AtmtSSB1, but not AtOSB2 and AtWhirly2, interact with AtPolIB with affinity constant similar to canonical replisomes

Several SSBs bind to their cognate DNA polymerases by virtue of their exposed C-terminal amino acids. In order to investigate if AtSSBs interact with the plant organellar DNA polymerases, we evaluated a potential interaction between AtSSBs and AtPolIB exo⁻ by MST. We found that AtPolIB exo⁻ interacts with AtmtSSB1 with an affinity constant of 1.48 μM. This affinity constant is similar to the 1.6 μM interaction between T7 DNA polymerase and T7 SSB in the absence of thioredoxin and the 1.6 μM interaction between DNAP III and SSB from E. coli (58,59). In contrast, AtWhirly2 at a concentration of 250 μM (6 mg/ml) is not able to saturate a binding isotherm, suggesting that the observed interaction is non-specific or that is larger than 250 μM. AtOSB2 shows no observable binding to AtPolIB exo⁻ (Figure 7D).

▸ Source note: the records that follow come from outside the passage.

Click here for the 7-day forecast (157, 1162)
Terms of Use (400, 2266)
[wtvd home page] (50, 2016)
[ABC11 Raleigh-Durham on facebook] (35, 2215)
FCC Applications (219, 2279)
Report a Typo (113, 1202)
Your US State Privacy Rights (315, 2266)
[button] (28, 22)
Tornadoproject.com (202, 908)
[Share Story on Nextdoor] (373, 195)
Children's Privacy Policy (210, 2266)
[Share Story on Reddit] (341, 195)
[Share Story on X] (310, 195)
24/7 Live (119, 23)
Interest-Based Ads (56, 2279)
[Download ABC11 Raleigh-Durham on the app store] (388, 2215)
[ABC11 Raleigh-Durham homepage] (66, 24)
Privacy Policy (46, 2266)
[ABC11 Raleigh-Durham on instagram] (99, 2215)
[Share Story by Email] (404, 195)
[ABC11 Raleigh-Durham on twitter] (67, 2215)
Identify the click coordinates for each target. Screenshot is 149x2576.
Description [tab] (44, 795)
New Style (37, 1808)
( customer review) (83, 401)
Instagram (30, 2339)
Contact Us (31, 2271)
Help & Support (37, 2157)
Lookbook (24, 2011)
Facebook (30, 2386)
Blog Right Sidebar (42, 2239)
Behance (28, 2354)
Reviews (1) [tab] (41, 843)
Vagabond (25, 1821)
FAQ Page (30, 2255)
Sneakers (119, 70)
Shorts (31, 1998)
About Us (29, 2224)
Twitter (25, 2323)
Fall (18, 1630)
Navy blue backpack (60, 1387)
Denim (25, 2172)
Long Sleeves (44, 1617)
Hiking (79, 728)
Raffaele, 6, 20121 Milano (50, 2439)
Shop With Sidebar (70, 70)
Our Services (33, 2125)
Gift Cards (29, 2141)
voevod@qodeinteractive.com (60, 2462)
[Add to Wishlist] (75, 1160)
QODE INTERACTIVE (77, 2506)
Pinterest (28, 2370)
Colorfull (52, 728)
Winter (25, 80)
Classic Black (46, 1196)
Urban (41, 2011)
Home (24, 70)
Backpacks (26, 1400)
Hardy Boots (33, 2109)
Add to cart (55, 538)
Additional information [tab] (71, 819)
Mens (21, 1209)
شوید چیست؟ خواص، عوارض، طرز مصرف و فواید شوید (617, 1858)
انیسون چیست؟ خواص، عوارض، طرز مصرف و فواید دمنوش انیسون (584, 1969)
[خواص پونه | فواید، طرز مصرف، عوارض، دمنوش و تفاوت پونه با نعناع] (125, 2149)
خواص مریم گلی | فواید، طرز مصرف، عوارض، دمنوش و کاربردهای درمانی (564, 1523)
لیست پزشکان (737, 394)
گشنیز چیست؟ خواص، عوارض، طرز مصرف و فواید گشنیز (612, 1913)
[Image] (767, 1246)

AtWhirlies and AtOSBs decrease MMEJ on long ssDNA templates

Whirlies and OSBs are proposed to compete for a partially resected DSB and prevent MMEJ in organelles (31,54). In order to obtain biochemical evidence for this hypothesis, we performed MMEJ reactions using pssDNA with microhomologies of 8 nts, but with extra single-stranded DNA sequences that ranked from 0 to 65 nts. In these reactions, we used a 50-fold molar excess of tetrameric purified SSBs (AtmtSSB1, AtmtSSB2, AtOSB2, AtOSB3, and AtWhirly2) and 5-fold AtPolIB with respect to pssDNAs (Figure 8A and B). In reactions incubated using the microhomology of 8 nts without an extra single-stranded DNA segment, pssDNA-8₍₀₎, the presence of SSBs did not have an effect on MMEJ formation by AtPolIB (Figure 8A, lanes 1–7). The lack of MMEJ inhibition on a pssDNA-8₍₀₎ correlates with the absence of binding for SSBs to this substrate (30) a (Table 1) and also indicates that the presence of SSBs does not inhibit MMEJ by AtPolIB. When 4 nts were added to the microhomologous sequence of 8 nts (pssDNA-8₍₄₎), AtOSB2 and AtWhirly2 completely hampered MMEJ formation (Figure 8A, lanes 12 and 14). Inhibition by AtOSB2 and AtWhirly2 on a pssDNA-8₍₄₎ substrate, but not by AtmtSSB1 or AtmtSSB2, correlates with the binding of AtOSB2 and AtWhirly2 to a pssDNA-10 substrate (Table 1). The presence of AtOSB3, but not AtmtSSB1 and AtmtSSB2, in substrates with single-stranded DNA regions of 43 (pssDNA-8₍₃₅₎) and 73 (pssDNA-8₍₆₅₎) nucleotides decreased product formation in pssDNA-8₍₃₅₎ and pssDNA-8₍₆₅₎ substrates (Figure 8B). The lack of inhibition for AtmtSSB1 and AtmtSSB2 on longer partially single-stranded substrates was observed even with reactions incubated with 200-fold molar excess of those proteins with respect to the ppsDNA template (Supplementary Figure S2). The binding affinity of AtmtSSB1 for a 70-mer ssDNA substrate is approximately five times weaker than the binding affinity of AtOSB2 and AtWhirly2, so the lack of MMEJ product formation by AtPolIs in reactions incubated with AtmtSSBs is not explained by a lack of binding to single-stranded DNA.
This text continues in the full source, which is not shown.